▶ _DATA FOR THIS EXERCISE_:
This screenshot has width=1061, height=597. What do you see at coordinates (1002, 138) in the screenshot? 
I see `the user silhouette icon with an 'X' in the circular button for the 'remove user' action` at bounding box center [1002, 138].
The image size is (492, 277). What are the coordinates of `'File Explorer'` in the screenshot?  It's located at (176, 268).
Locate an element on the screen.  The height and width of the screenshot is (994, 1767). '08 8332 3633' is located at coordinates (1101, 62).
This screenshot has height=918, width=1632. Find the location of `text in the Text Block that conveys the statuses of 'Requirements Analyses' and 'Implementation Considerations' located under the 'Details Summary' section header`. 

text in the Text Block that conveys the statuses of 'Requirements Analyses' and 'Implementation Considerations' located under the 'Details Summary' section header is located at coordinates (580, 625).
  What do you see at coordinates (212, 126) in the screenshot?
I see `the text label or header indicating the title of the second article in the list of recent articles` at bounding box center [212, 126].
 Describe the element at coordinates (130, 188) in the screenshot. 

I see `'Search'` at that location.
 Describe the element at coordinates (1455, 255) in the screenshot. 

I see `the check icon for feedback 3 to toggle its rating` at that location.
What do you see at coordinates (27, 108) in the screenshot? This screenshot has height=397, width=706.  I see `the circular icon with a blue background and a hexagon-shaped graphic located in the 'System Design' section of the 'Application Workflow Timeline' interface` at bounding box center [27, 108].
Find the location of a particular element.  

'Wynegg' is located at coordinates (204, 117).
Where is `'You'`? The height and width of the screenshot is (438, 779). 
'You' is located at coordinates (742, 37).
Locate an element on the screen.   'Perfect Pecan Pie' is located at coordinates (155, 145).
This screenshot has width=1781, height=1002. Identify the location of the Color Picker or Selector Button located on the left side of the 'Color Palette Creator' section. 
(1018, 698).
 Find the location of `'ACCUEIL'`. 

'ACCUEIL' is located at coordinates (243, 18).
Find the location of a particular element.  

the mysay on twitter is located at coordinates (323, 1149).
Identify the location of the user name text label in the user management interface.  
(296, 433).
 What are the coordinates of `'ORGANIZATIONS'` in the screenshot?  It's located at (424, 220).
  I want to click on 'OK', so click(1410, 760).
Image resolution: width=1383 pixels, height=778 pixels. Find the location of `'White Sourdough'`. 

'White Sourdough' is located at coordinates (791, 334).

▶ _OBJECTIVE_:
Rewrite every one of the records above so that each "Find the location of" becomes "Locate", and leave the rest of each record as it is.

▶ _SOLUTION FOR THIS TASK_:
This screenshot has width=1061, height=597. What do you see at coordinates (1002, 138) in the screenshot? 
I see `the user silhouette icon with an 'X' in the circular button for the 'remove user' action` at bounding box center [1002, 138].
The image size is (492, 277). What are the coordinates of `'File Explorer'` in the screenshot?  It's located at (176, 268).
Locate an element on the screen.  The height and width of the screenshot is (994, 1767). '08 8332 3633' is located at coordinates (1101, 62).
This screenshot has height=918, width=1632. Locate `text in the Text Block that conveys the statuses of 'Requirements Analyses' and 'Implementation Considerations' located under the 'Details Summary' section header`. 

text in the Text Block that conveys the statuses of 'Requirements Analyses' and 'Implementation Considerations' located under the 'Details Summary' section header is located at coordinates (580, 625).
  What do you see at coordinates (212, 126) in the screenshot?
I see `the text label or header indicating the title of the second article in the list of recent articles` at bounding box center [212, 126].
 Describe the element at coordinates (130, 188) in the screenshot. 

I see `'Search'` at that location.
 Describe the element at coordinates (1455, 255) in the screenshot. 

I see `the check icon for feedback 3 to toggle its rating` at that location.
What do you see at coordinates (27, 108) in the screenshot? This screenshot has height=397, width=706.  I see `the circular icon with a blue background and a hexagon-shaped graphic located in the 'System Design' section of the 'Application Workflow Timeline' interface` at bounding box center [27, 108].
Locate a particular element.  

'Wynegg' is located at coordinates (204, 117).
Where is `'You'`? The height and width of the screenshot is (438, 779). 
'You' is located at coordinates (742, 37).
Locate an element on the screen.   'Perfect Pecan Pie' is located at coordinates (155, 145).
This screenshot has width=1781, height=1002. Identify the location of the Color Picker or Selector Button located on the left side of the 'Color Palette Creator' section. 
(1018, 698).
 Locate `'ACCUEIL'`. 

'ACCUEIL' is located at coordinates (243, 18).
Locate a particular element.  

the mysay on twitter is located at coordinates (323, 1149).
Identify the location of the user name text label in the user management interface.  
(296, 433).
 What are the coordinates of `'ORGANIZATIONS'` in the screenshot?  It's located at (424, 220).
  I want to click on 'OK', so click(1410, 760).
Image resolution: width=1383 pixels, height=778 pixels. Locate `'White Sourdough'`. 

'White Sourdough' is located at coordinates (791, 334).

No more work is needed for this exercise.